BTW, what means OTOH acronym?
on the other hand
The installed SEH covers all your algos in the library? I.e. the Let, the Len algos are not crash with that improper zero-terminated string only if you install the SEH at the Init?
If SEH is installed (and I rarely use that feature), then there is exactly one point in the library where it is being used: MbStrLen. Which is a function that is used internally very often, of course.
How did you implement the exception handling - as per-thread SEH or SetUnhandledExceptionFilter? IIRC it was SUEF?
Hello Antariy, nice to meet you,
Hello rrr, nice to meet you, too.
Hello Antariy, nice to meet you,
There is no difference in the "MEM" or "STR" functions - just imagine your "MEM" function received wrong bytecount to scan/copy/etc - and if the buffer has actually the size smaller than it was specified with bytecount param, and the buffer is lying near to the end of the memory page - the "MEM" code will crash as well as the "STR" code.

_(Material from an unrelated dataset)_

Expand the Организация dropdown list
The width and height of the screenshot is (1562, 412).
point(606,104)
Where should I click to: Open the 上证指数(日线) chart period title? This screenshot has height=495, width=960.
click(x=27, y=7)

- If the user makes an incorrect request (wrong bytecount) then perhaps the algo should just crash. If he's careless enough to do that he probably won't check error code return, so how do you tell him he made a mistake? If you cover for him, it will probably nail him later somewhere else. Perhaps, let it crash so he knows the error. That's how my memcopy behaves.

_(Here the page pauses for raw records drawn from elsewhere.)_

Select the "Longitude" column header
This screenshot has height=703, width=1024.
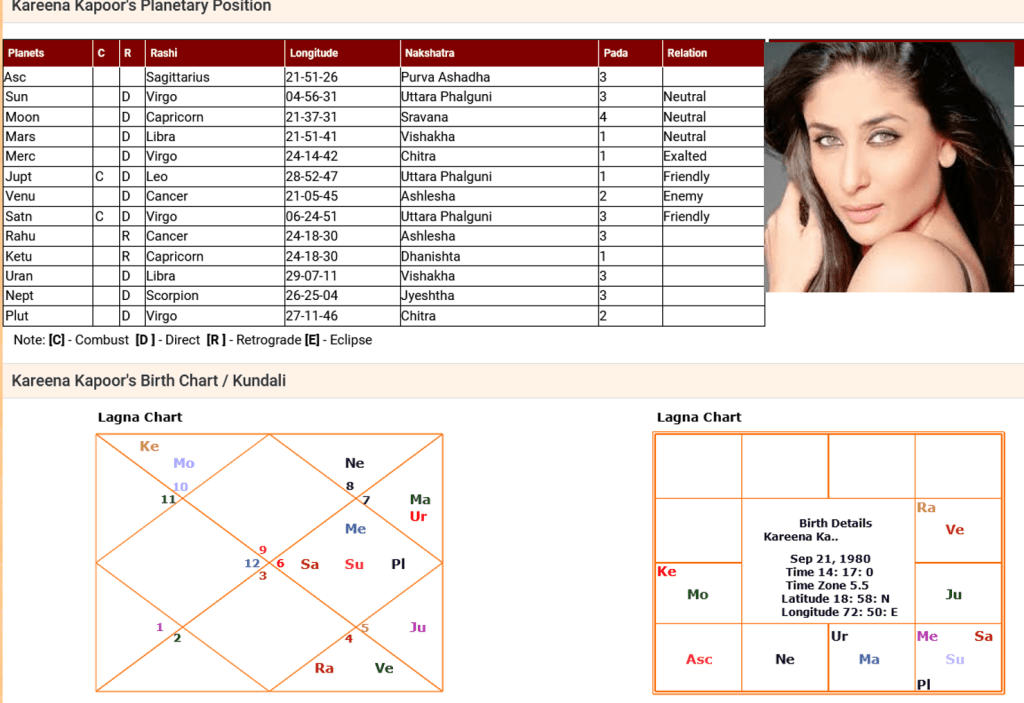click(x=314, y=53)
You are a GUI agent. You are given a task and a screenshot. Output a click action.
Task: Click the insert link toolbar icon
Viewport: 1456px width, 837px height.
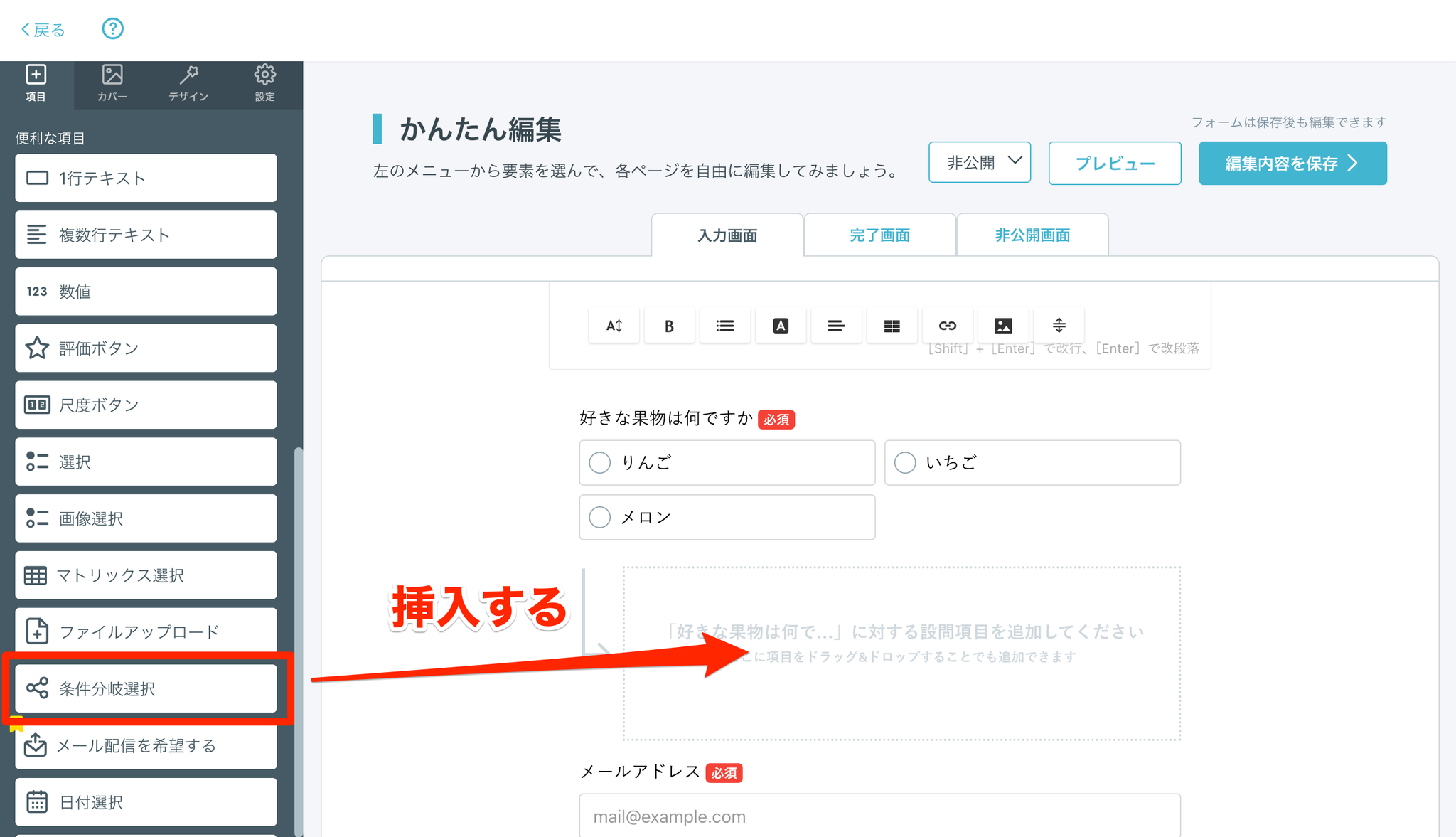(x=947, y=326)
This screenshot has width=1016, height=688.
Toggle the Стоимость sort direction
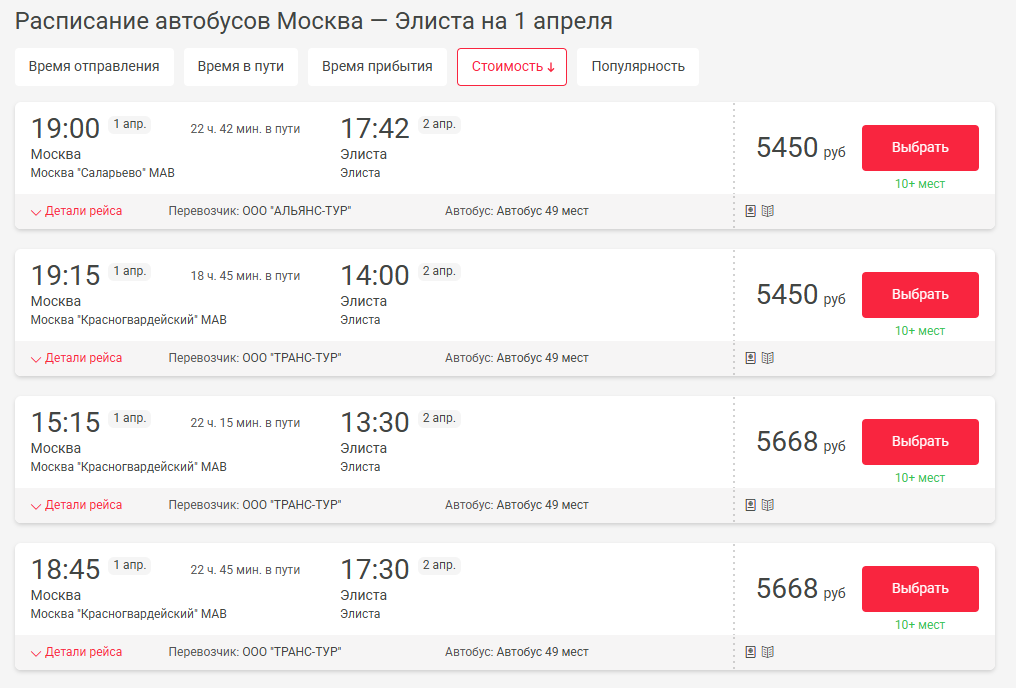(512, 67)
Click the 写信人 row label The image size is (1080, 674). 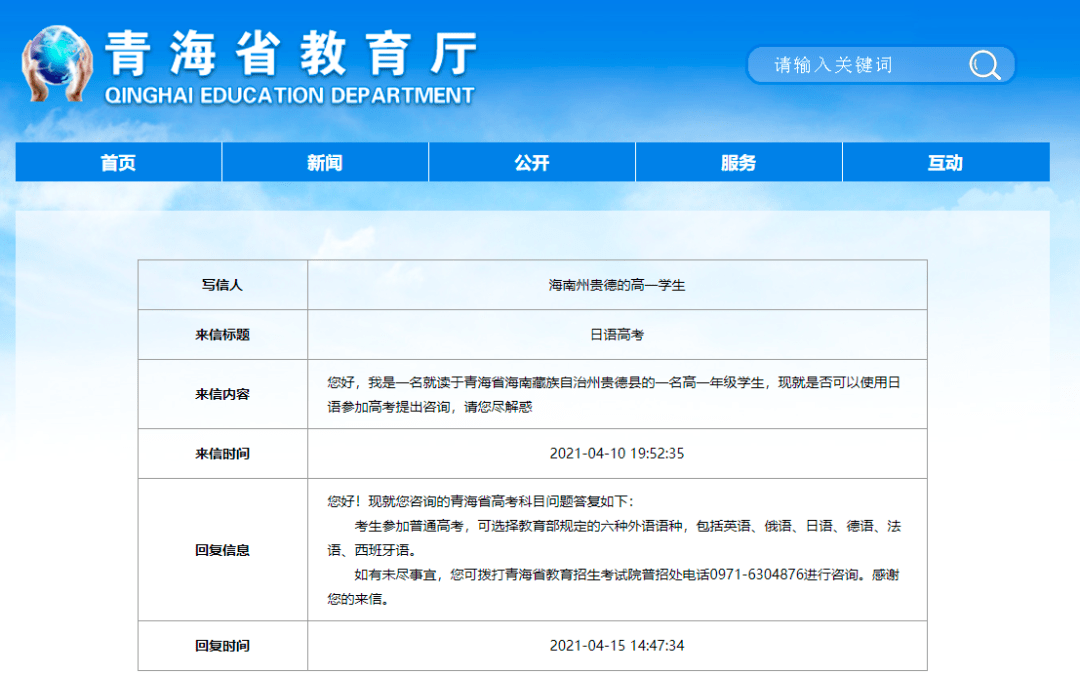point(222,285)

But, that's a matter of opinion. The important point is, if user gives correct bytecount, (or, correctly terminated C-style zero-STR), then you must not crash by reading / writing outside the requested buffers. Even though reading 128 bytes at a time, my memcopy never goes beyond user-specified bounds.
The algo may not know if the user is careless or not - it is "just code" ("just a machine") and has no rights to make assumptions about those who use it. Imagine the same with, for an instance, with some protection scheme: the user sits before the computer, turning it on, the computer says "I diskike your face today, probably you're drunk or you're not the owner of this machine, maybe you're a criminal, let's format harddrive of this machine to protect the real owner from data steal".

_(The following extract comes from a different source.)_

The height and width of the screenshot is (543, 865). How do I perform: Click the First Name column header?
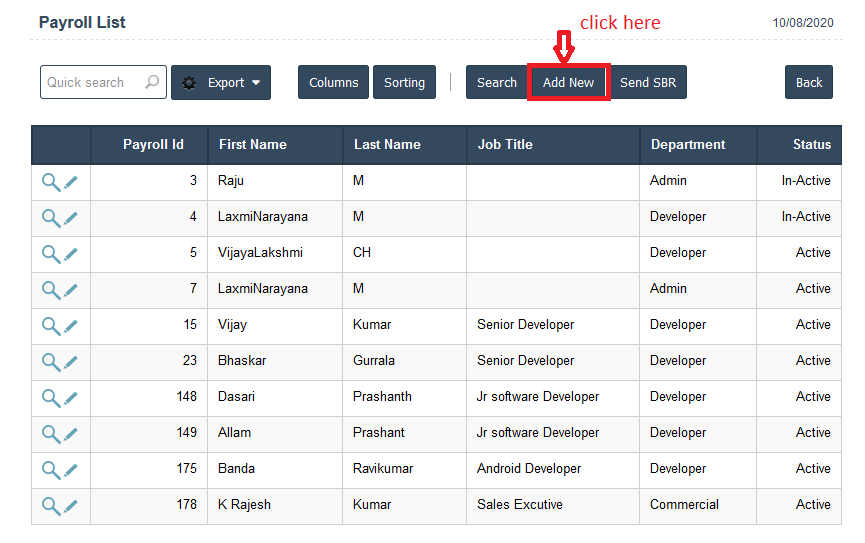tap(253, 145)
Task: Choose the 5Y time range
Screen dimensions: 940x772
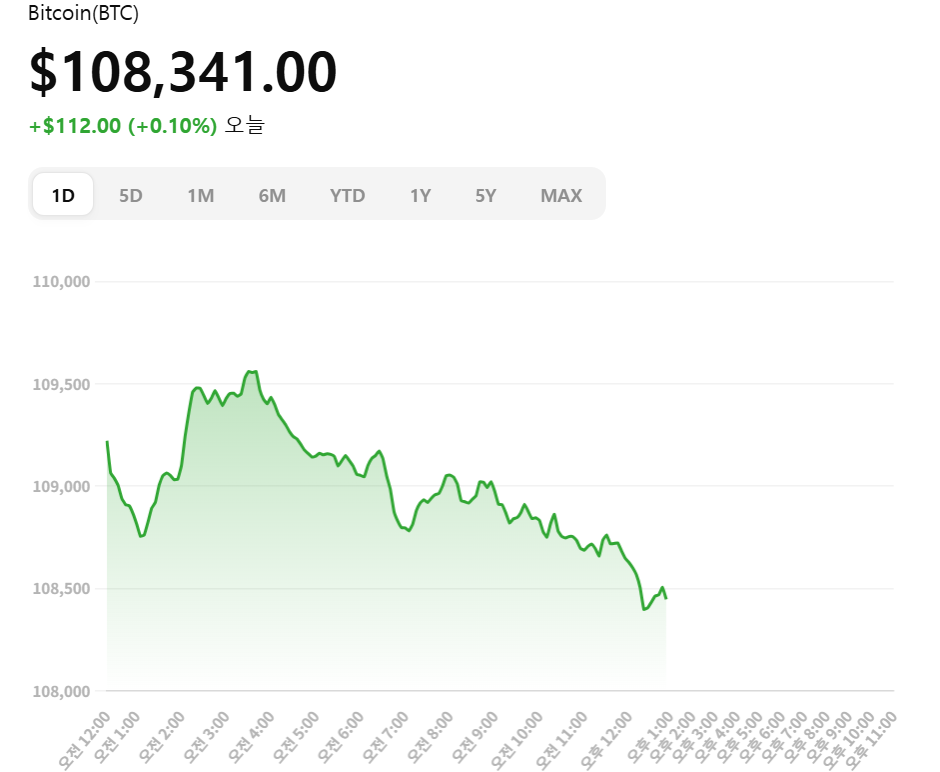Action: coord(486,195)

The fact that the "ideology" of "protected programming" was perversed by many contemporal programmers who are careless and simultaneously with carelessness use the "protected programming" techniques, do not make the "ideology" itself wrong. The code is better to behave in predictable, fully documented and robust way - and the rest is for the user's decision. The routines are just tools, aren't they? One wants to use as much as possible useful, comfortable and robust tool, so, if there is such tool - it's good. But HOW the tool will be used and which product it will produce is for the "master" who uses this tool.
So, probably nothing is wrong with "protected programming" nor "SEH" etc. - this is problem of people psychic rather than the "ideology" - the careless and sloppy coders produce problems, not the code itself.
The code may not know if the user provided a wrong bytecount or the buffer for some reason was not such a size as the user thinks (this may really occur - for an instance with memory-mapped files / sections while the data was not loaded for some reason (disk unexpectedly became full or just hardware failure) into the memory page) but the bytecount was right, so, if the user was careless enough to not notice that the system did not provide the full data and passed the pointer to the code, it may have one more opportunity to know that there is a error, especially if the error-flagging return differes from the regular return very noticeable. Also the itself system bugs may not be discarted from the count - even if the system provided wrong result, the user still might notice it with the code which reports about it.
After all, yes, the "protected programming" implies that one should rely on the system as a "standard" which has no bugs, and the coding style is for decision of the programmer. There are, as usual, two biggest camps: those, who codes absolutely sloppy, and those who codes paranoidally "carefull" - both camps produce usually the most buggy products on the planet and usually are the most big and respective companies on the planet

It is simpler to align the pointers to the power of two...
- You mean, align to the chunk size, assuming it's a power of 2. (The "size of the data grabbing" is called "chunk".)
Yes, this correction is right and describes what I wanted to say more clearly.
The loud cries about "the algo is faster instead" is not excusable - the algo should be reliable first, and then it MAY be thought of making it faster.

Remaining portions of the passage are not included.